> **TEXT PROVIDED**
* start *
Lecture 22: Generalizing hypotheses
1 Purpose
Explore how to construct proofs when the induction hypotheses are too weak.
2 Outline
In HW2, we defined a compiler from AddExpressions to a stack of Instrs: i.e., a simple stack-based calculator. We wrote a specification for compiler correctness, and tested that using PBT. Today, we’ll recreate that same example in Lean, and this time, rather than testing the correctness on some randomly generated examples, we’ll prove it correct.
Here, we define an inductive type for ArithExpr
, and a function
to evaluate them. I’m showing a naming convenience that Lean has here,
where if you have a value v
of type foo
, if you write
v.bar
, Lean will look for a function called foo.bar
and
call it on v
. i.e., v.bar
is shorthand for
foo.bar v
. That means that by writing ArithExpr.eval
, we
can write e_1.eval
to mean ArithExpr.eval e_1
. Also,
in the definition of ArithExpr.eval
, we can write
pattern matching cases without the ArithExpr
prefix that
would normally be needed.
* end *
> **COLLECTED MATERIAL**
* start *
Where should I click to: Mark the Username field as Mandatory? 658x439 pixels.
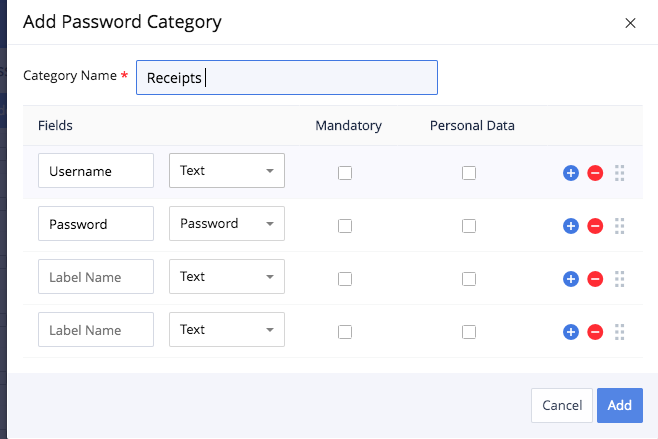click(x=345, y=172)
* end *
> **SET TASKS**
A) In the lecture notes on generalizing hypotheses, what is v.bar shorthand for when v is a value of type foo?
B) Carry on the lecture notes on generalizing hypotheses from the point at which they end.

> **RESPONSES BY TASK**
A) foo.bar v

B)
I’ve also used subscripts – you can write them by typing \_1.
inductive ArithExpr :=
| num (n : Nat)
| add (e₁ e₂ : ArithExpr)
def ArithExpr.eval : ArithExpr → Nat
| num n => n
| add e₁ e₂ => e₁.eval + e₂.eval
Now, we need to implement our stack calculator, and translation (or compiler) to it.
inductive Instr :=
| push (n : Nat)
| add
def Instr.eval : List Instr → List Nat → List Nat
| [], s => s
| push n :: is, s => Instr.eval is (n :: s)
| add :: is, n1 :: n2 :: s => Instr.eval is (Nat.add n1 n2 :: s)
| add :: _, _ => []
As before, we define instr
as either push n
or
add
, and define an evaluation function for instructions. This time, pattern matching made it easier to define, so we didn’t bother to separate out into a separate function on single instructions and one on sequences.
Now finally, we define our compile function:
def ArithExpr.compile : ArithExpr → List Instr
| num n => [Instr.push n]
| add e₁ e₂ => e₁.compile ++ e₂.compile ++ [Instr.add]
Here I’ve chosen to use ArithExpr
as the namespace for
the function, as that is the input type, so I can write
e_1.compile
to mean ArithExpr.compile e_1
.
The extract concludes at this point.